This is a beginners running routine that is a modified version of a program I found through Runner's World. Its a great way to get started on a running routine, especially if you have very little experience or aren't a strong runner. The goal at the end of the program is to run for 30 minutes straight.

Muscle Groups: Legs, back, abs, core

Step Number 1

For the first week you want to focus on running for 20 minutes. Run one minute, followed by walking for a minute and a half. Repeat this process eight times. Follow this routine three to four days during the week.

 

Step Number 2

During the second week you want to focus on running for 21 minutes. Run for two minutes, followed by walking for one minute. Repeat this process seven times. Follow this routine three or four days during the week.

 

Step Number 3

During the third week you want to focus on running for 24 minutes. Run for three minutes, followed by walking for one minute. Repeat this process six times. Follow this routine three or four days during the week.

 

Step Number 4

During the fourth week you want to focus on running for 28 minutes. Run for five minutes, followed by walking for two minutes. Repeat this process four times. Follow this routine three or four days during the week.

 

Step Number 5

During the fifth week you want to focus on running for 30 minutes. Run for eight minutes, followed by walking for two minutes. Repeat this process three times. Follow this routine three or four days during the week.

 

Step Number 6

During the sixth week you want to focus on running for 39 minutes. Run for twelve minutes, followed by walking for one minute.
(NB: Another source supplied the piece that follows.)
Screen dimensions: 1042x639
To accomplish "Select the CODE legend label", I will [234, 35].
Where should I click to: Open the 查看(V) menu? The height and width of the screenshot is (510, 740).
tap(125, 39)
Repeat this process three times. Follow this routine three or four days during the week.

 

Step Number 7

During the seventh week you want to focus on running for 31 minutes. Run for fifteen minutes, followed by walking for one minute. Then once again run for 15 minutes. Follow this routine three or four days during the week.

 

Step Number 8

During the eighth week you want to focus on running for 30 minutes straight. Follow this routine three or four days during the week.